Enerkem, une entreprise née au Québec il y a une vingtaine d’années, possède une technologie inédite capable de transformer les déchets non recyclables et non compostables en biocarburants propres et en produits chimiques circulaires.
Sa technologie brevetée est tellement innovante que de gros joueurs internationaux se sont joints à elle pour la construction d’une usine de 875 M$ à Varennes, dans une contribution sans précédent à l’économie circulaire et à l’accélération de la transition verte.
« Ce projet, qui était dans nos cartons depuis longtemps, a réussi à attirer des partenaires de calibre mondial comme Shell (l’investisseur principal), Suncor et Proman », raconte Charles Tremblay, vice-président responsable de l’exécution de projets chez Enerkem.
Avouons que ce partenariat avec des pétrolières multinationales est plutôt impressionnant. « En effet, ajoute M. Tremblay, des pétrolières de cette envergure qui cherchent à décarboner leurs activités, il n’y en a pas beaucoup ! De surcroît, ce partenariat attire sur Enerkem le regard d’autres entreprises, et disons que ça fait sonner le téléphone ! »

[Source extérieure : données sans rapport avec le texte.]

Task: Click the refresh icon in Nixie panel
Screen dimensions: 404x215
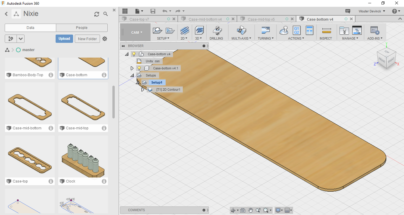Action: pyautogui.click(x=96, y=14)

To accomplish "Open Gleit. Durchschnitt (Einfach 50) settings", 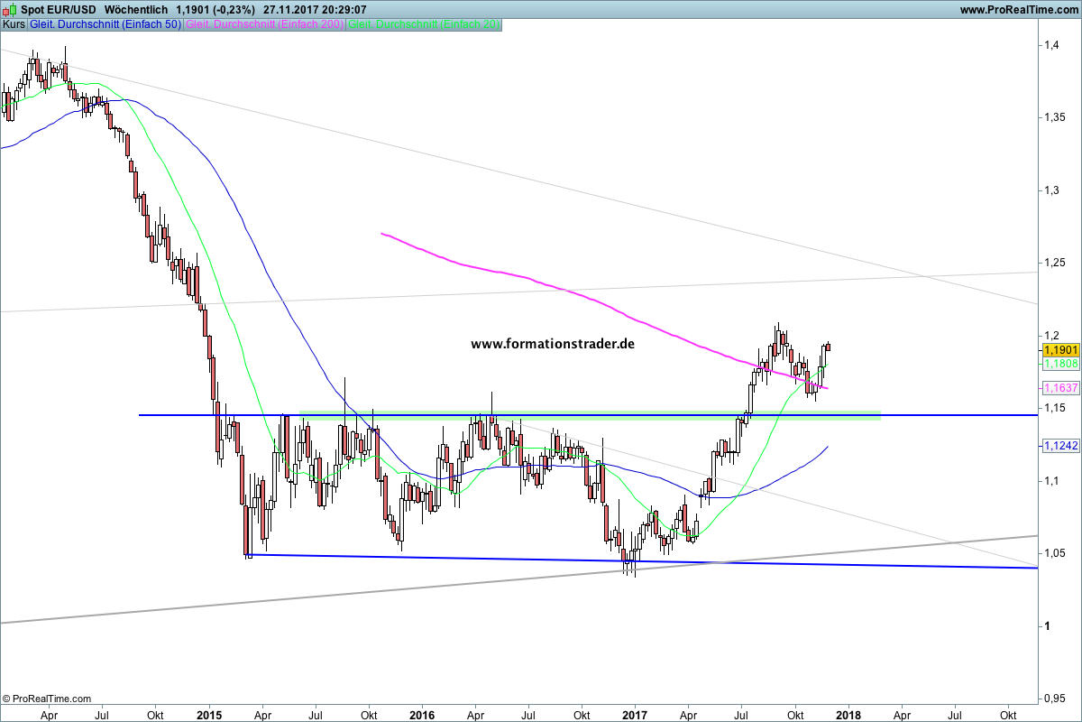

En plein dans la cible de l’économie circulaire
Comme modèle d’économie circulaire, il est difficile de trouver mieux actuellement que l’idée révolutionnaire exploitée par Enerkem. « Il s’agit d’utiliser une ressource abondante : matières résiduelles destinées à l’enfouissement, rejets des centres de tri, biomasse forestière résiduelle, résidus de textiles et plastiques non recyclables, déchets ligneux ou contenants alimentaires souillés, dit M. Tremblay. Grâce à notre technologie, ces résidus sont ensuite gazéifiés et purifiés afin de produire un alcool, du biométhanol, ou un autre type de carburant circulaire. Notre technologie permet également de fabriquer des produits chimiques circulaires qui se retrouvent dans des produits de tous les jours comme la peinture, les solvants, les colles, les plastiques et même les textiles. » Alors que partout, dans l’industrie mondiale de l’environnement, on cherche des moyens d’abandonner une économie linéaire dans laquelle on prend, fabrique, utilise et élimine, voici que l’approche d’Enerkem favorise enfin un modèle d’économie circulaire digne de ce nom, où on réduit, réutilise et recycle. De plus, cette technologie devient une solution de gestion durable des déchets, complémentaire au compostage et au recyclage.
Une usine phare pour biocarburants
L’usine RCV (pour Recyclage Carbone Varennes) aura aussi le mérite de produire des biocarburants de deuxième génération. « La première génération de biocarburants utilisait comme matière de base des produits agricoles, comme le maïs, ce qui enlevait beaucoup de terres agricoles destinées à l’alimentation, explique M. Tremblay. En revanche, la deuxième génération a recours à des matières qui sont rejetées, ce qui a aussi le mérite de réduire les volumes de déchets enfouis et d’éviter de créer ou d’agrandir des sites d’enfouissement. »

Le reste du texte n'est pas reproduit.